Markus Hayon: Penyelamat Sumber Air Warga Tiga Desa

MARKUS HAYON 
Lahir: Tanah Tukan, Flores Timur, 18 Agustus 1974
Istri: Yuliana Tigabelas
Anak: Roland Arakian (2,8 tahun)
Pendidikan: Sekolah Menengah Pertama Tanah Boleng
Jabatan: Kepala Desa Tanah Tukan, Kecamatan Wotan Ulumado, Flores Timur, NTT (sejak 28 Februari 2013)

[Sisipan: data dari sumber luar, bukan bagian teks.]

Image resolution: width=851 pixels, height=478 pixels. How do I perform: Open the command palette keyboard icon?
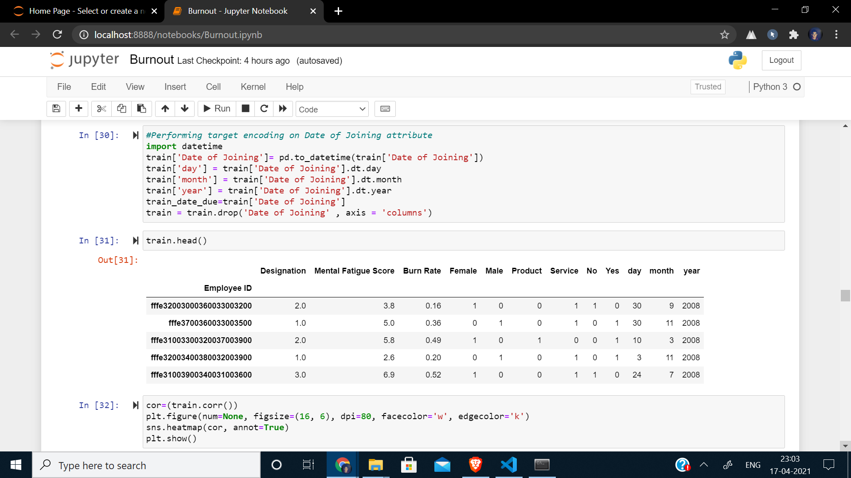click(x=385, y=108)
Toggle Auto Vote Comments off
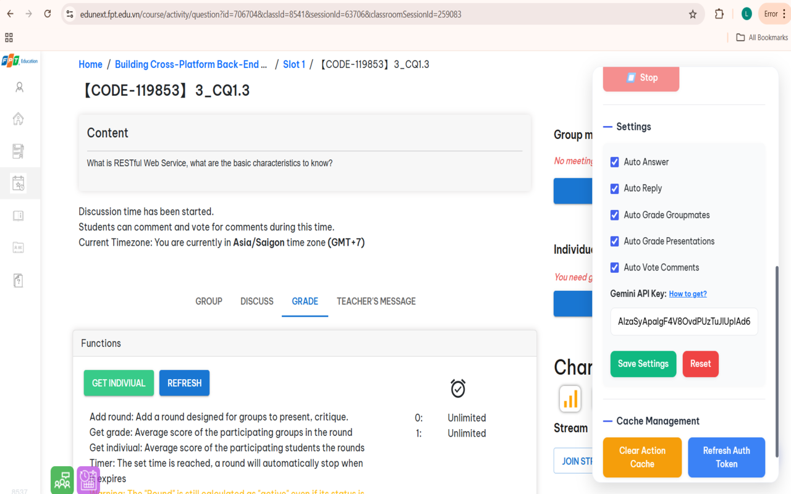This screenshot has height=494, width=791. (x=614, y=267)
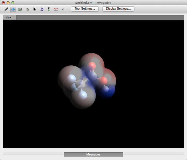
Task: Click the splitter handle above Messages
Action: tap(93, 151)
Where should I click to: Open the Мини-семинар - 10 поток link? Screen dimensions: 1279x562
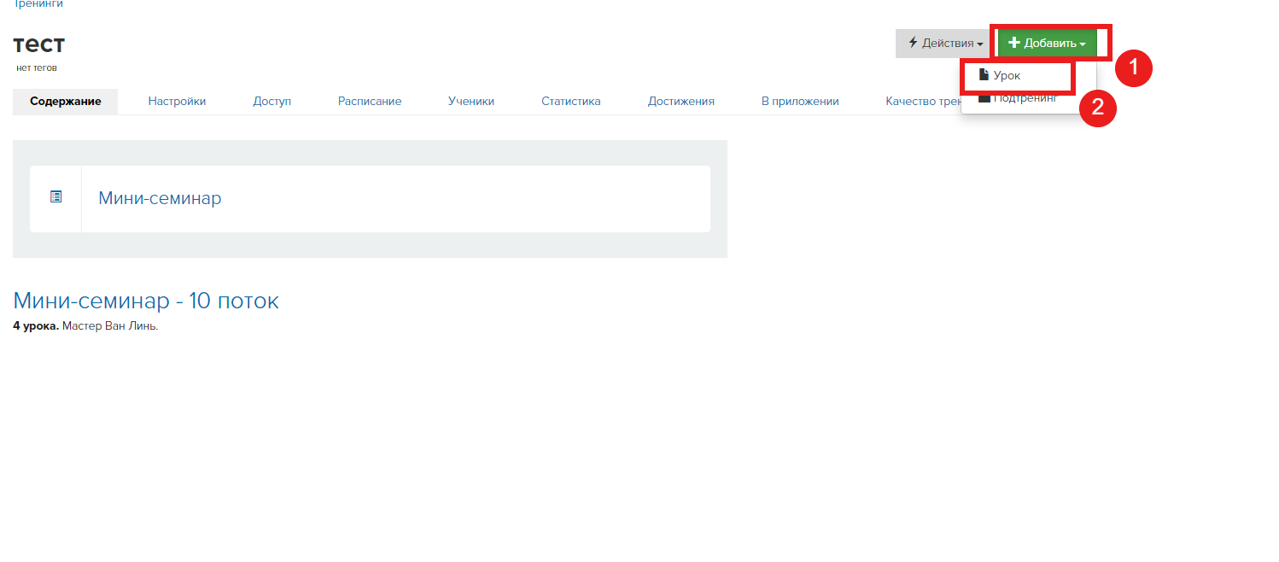click(145, 300)
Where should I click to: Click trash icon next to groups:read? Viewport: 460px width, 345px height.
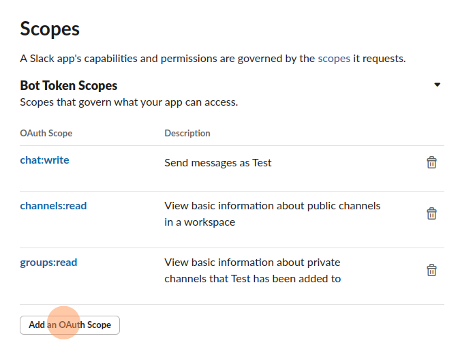click(431, 270)
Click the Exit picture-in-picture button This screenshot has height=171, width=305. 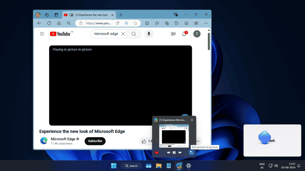(192, 153)
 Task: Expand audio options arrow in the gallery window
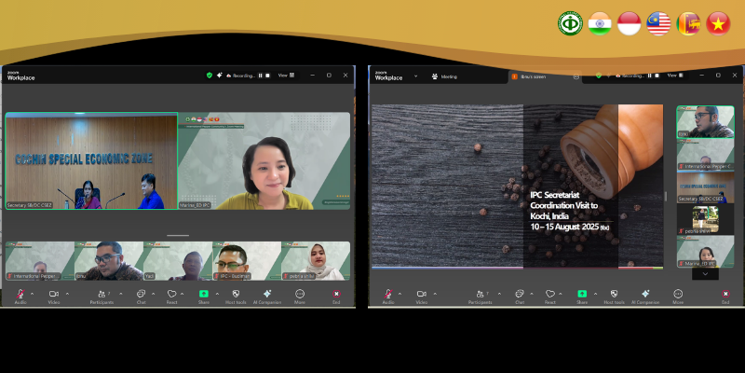pos(34,293)
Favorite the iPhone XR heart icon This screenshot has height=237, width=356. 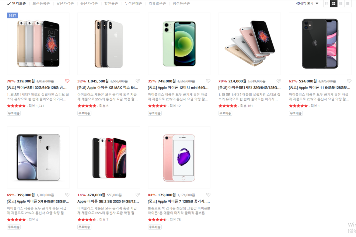67,195
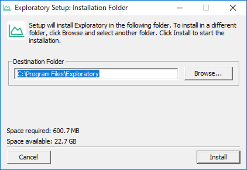
Task: Start installation with the Install button
Action: pos(219,157)
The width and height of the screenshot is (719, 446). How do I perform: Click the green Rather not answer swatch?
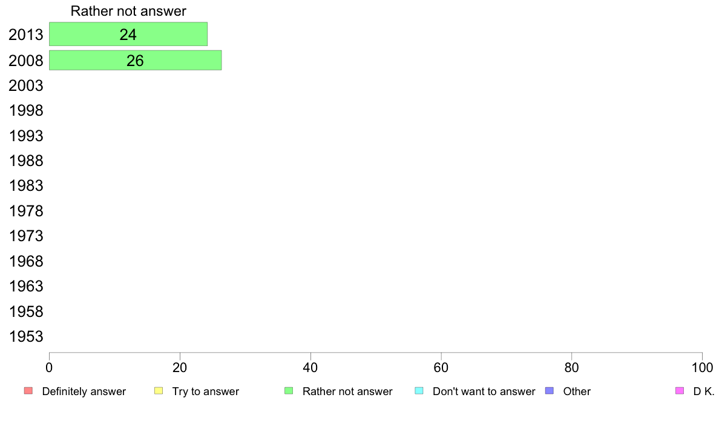(289, 391)
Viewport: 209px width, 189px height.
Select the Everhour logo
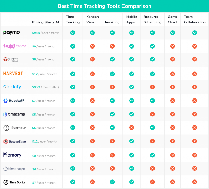click(x=14, y=128)
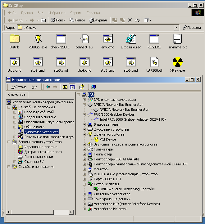
Task: Expand the Видеоадаптеры device category
Action: [84, 124]
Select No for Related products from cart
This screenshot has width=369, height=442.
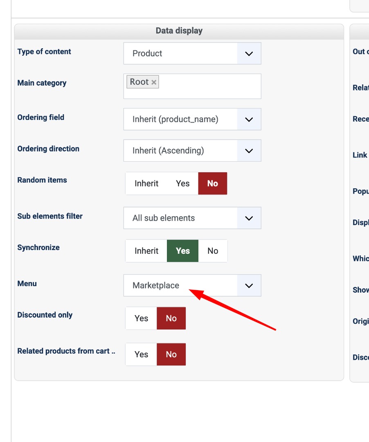point(171,354)
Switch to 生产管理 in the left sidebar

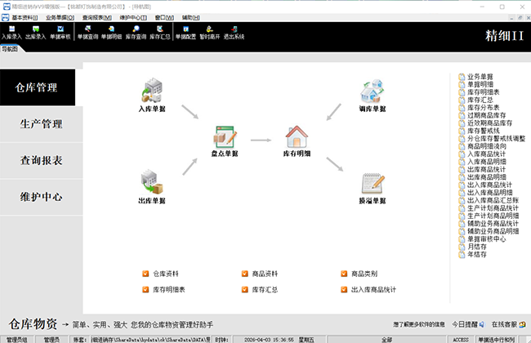tap(41, 124)
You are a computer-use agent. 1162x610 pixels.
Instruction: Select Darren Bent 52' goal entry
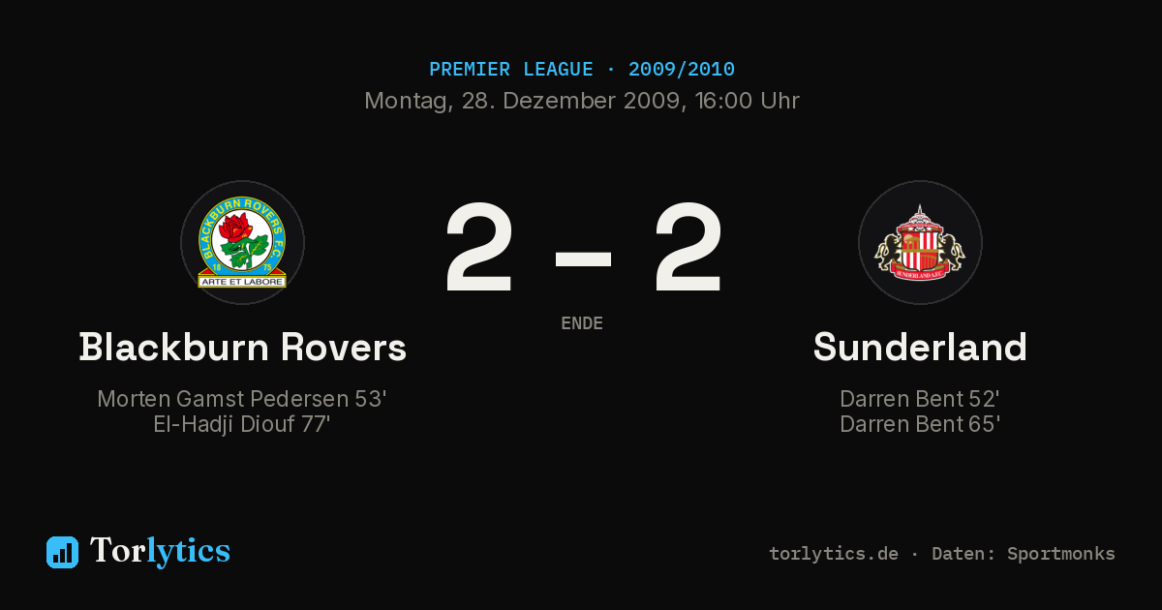(x=920, y=399)
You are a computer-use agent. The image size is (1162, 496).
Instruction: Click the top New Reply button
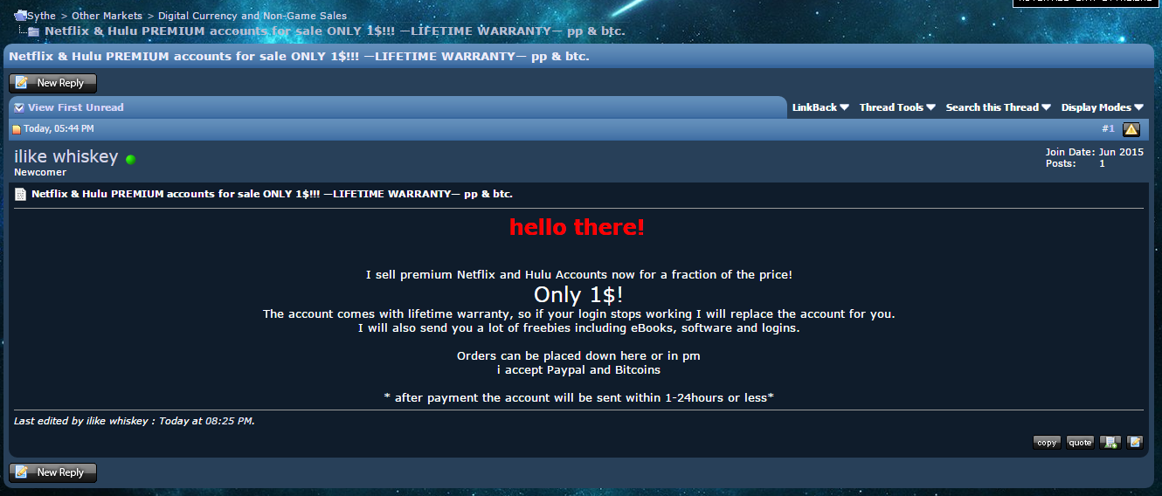[52, 83]
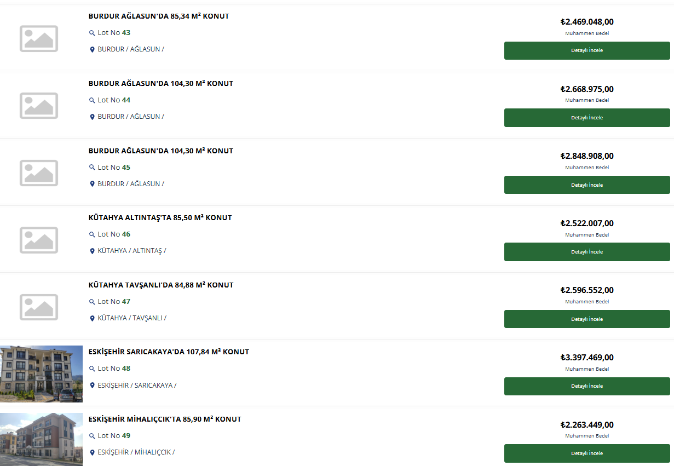Image resolution: width=674 pixels, height=466 pixels.
Task: Click the placeholder image for Lot 45
Action: [x=39, y=172]

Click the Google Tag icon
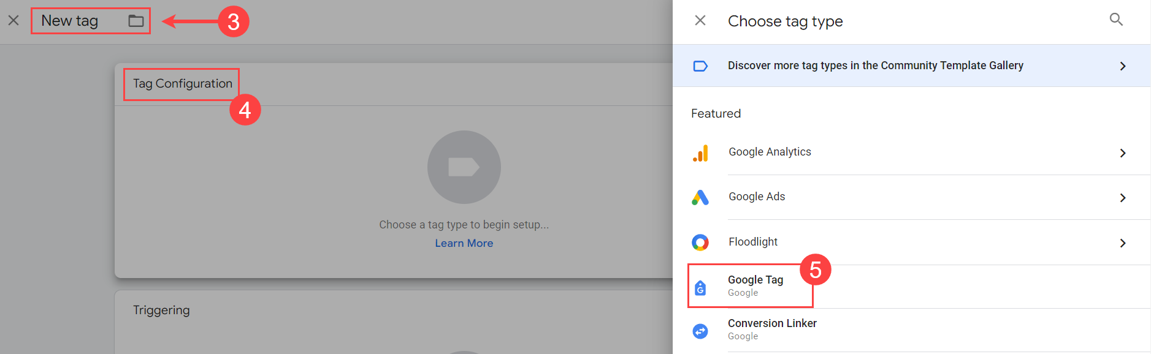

Memasuki musim kemarau panjang, warga tiga desa di Kecamatan Wotan Ulumado, Flores Timur, Nusa Tenggara Timur, terancam kesulitan air bersih. Debit sumber mata air satu-satunya, yakni Waikloba, turun sampai 2 liter per detik. Markus Hayon resah atas persoalan ini. Namun, Markus tidak berhenti sekadar mengeluh. Langkah nyata dia kerjakan dengan melakukan penghijauan dengan menanam  pohon jati dan mahoni di padang seluas 52,7 hektar.

OLEH KORNELIS KEWA AMA

Padang "Nepa Belahan" -artinya padang panjang- yang membentang dari bibir Pantai Samasoge sampai Desa Botung. Adonara, Flores Timur, Nusa Tenggara Timur (NTT), sepanjang hampir 6 kilometer sudah berbeda, tidak lagi gersang. Kini, padang seluas 52,7 hektar itu sebagian besar mulai tertutup hutan jati dan mahoni dengan ketinggian 2-15 meter.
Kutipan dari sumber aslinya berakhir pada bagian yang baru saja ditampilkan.